**AIM OF THE TASK:** Everything from the line containing "You are a computer-use" through the final line of the entries must be repeated exactly, and only that, without pictures.

(RECORD SET begins)

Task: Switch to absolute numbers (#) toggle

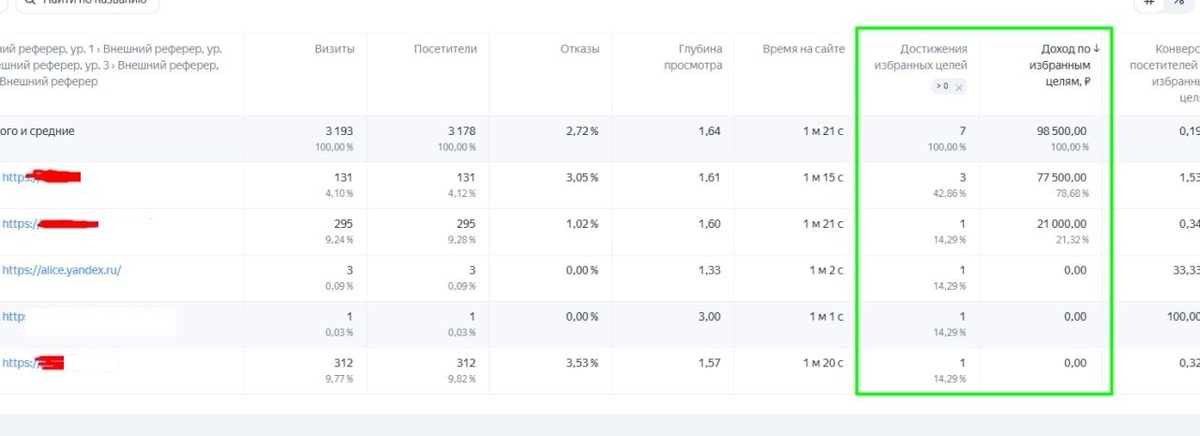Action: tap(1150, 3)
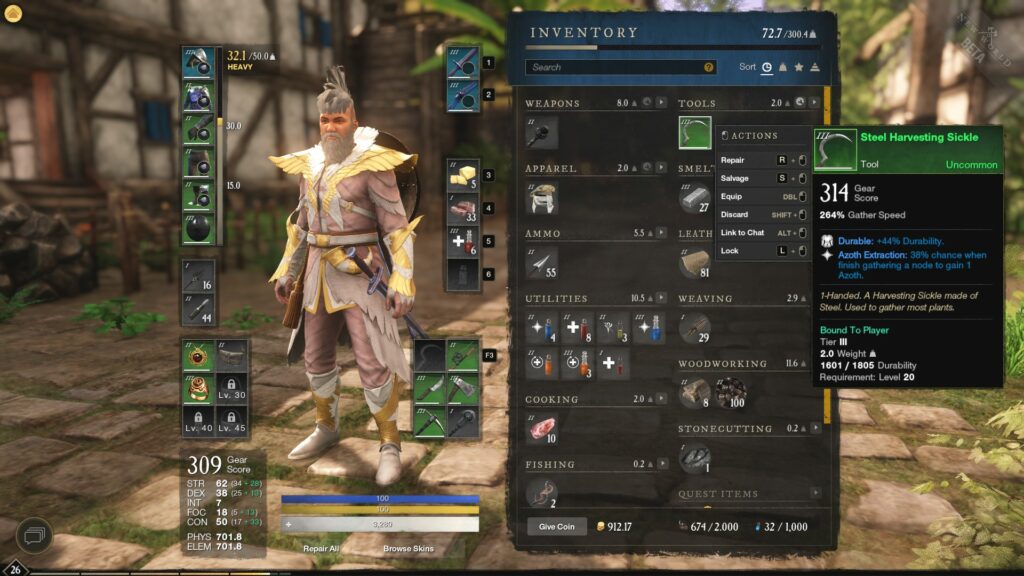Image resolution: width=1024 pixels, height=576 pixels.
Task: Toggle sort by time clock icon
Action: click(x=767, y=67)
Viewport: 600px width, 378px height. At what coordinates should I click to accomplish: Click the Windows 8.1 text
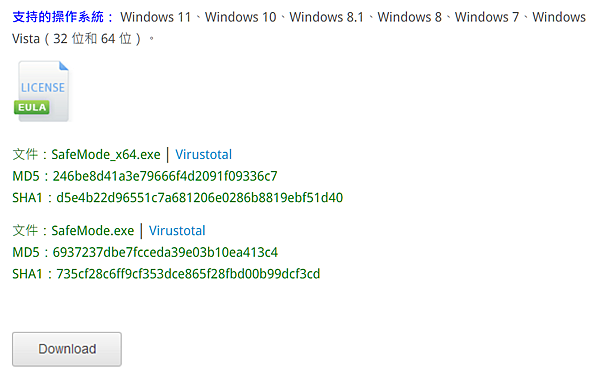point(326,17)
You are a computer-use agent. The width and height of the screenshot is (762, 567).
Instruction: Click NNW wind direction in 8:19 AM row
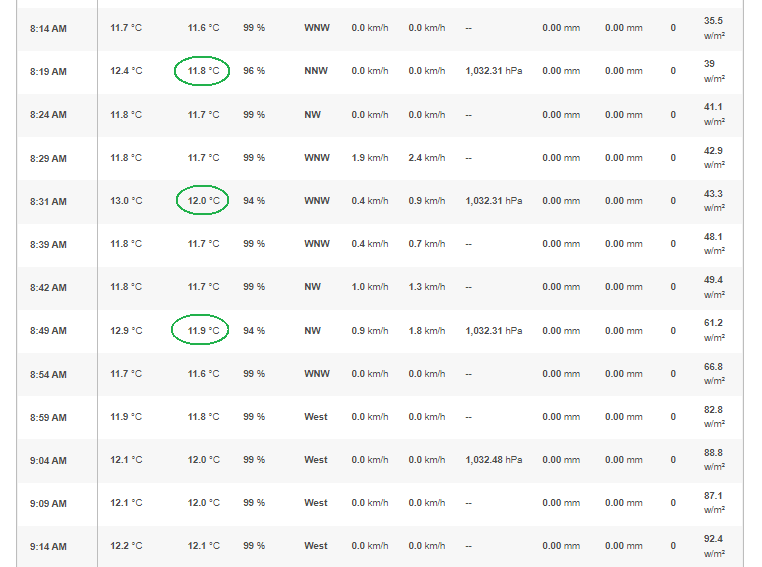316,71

(RECORD SET ends)

**FINISHED EXERCISE:**
You are a computer-use agent. The width and height of the screenshot is (762, 567).
Instruction: Click NNW wind direction in 8:19 AM row
316,71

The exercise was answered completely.